Skip to content
bili

Comments and danmaku

Pull the full comment tree on any object, and decode bullet-chat into rows.

bilibili has two kinds of conversation: threaded comments under an object, and danmaku, the bullet-chat that scrolls across a video. bili reads both as clean structured records.

Comments

bili comments BV17x411w7KC

comments walks the full comment tree: top-level comments and the replies nested under each one.
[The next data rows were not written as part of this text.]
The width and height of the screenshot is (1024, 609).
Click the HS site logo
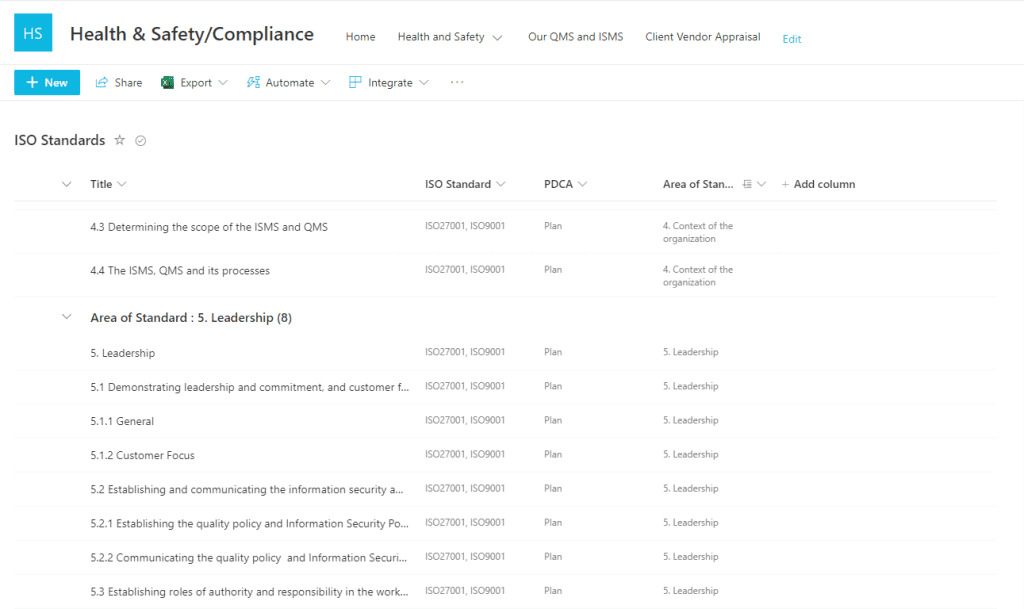click(33, 32)
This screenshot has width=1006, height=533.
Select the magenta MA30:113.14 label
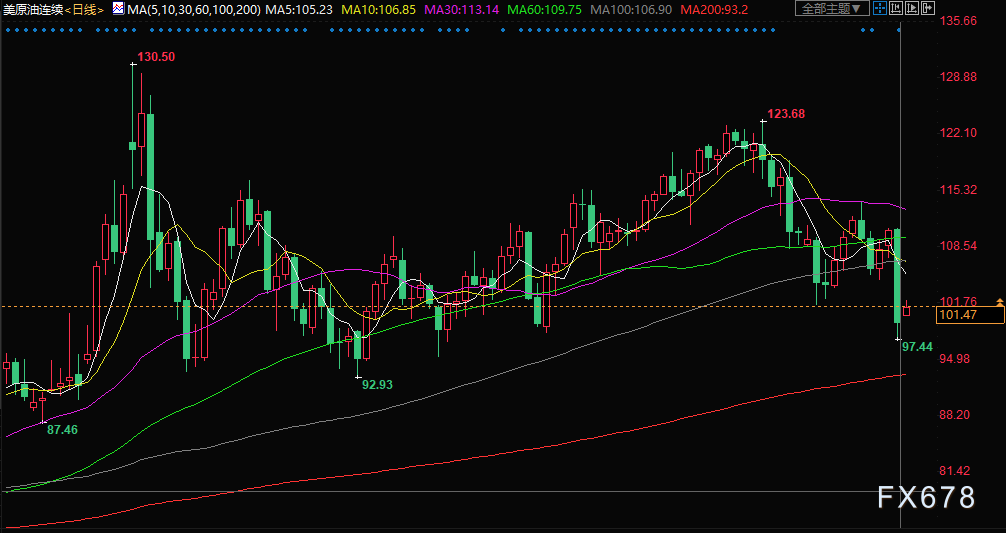[x=461, y=10]

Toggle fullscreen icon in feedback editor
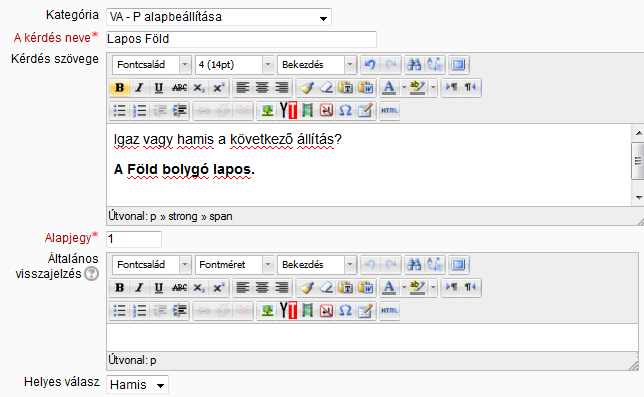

It works on anything that can be commented on, not just videos, and figures out the object type from the id you give it:

bili comments BV17x411w7KC      # a video
bili comments cv7018872         # a column article
bili comments au1               # an audio track
bili comments <dynamic-id>      # a dynamic post

Each record carries the author, the text, the like count, the timestamp, and the reply relationship, so you can reconstruct threads downstream:

bili comments BVID -o jsonl > comments.jsonl

Use -n to cap how many you pull on a busy video, and --order where the endpoint supports sorting by time or by likes.

Danmaku

bili danmaku BV17x411w7KC

Danmaku is delivered as protobuf segments, one per six minutes of video. bili fetches the segments for a part and decodes them into rows with progress (the millisecond offset into the video), mode, color, fontsize, content, and the sender's hashed id.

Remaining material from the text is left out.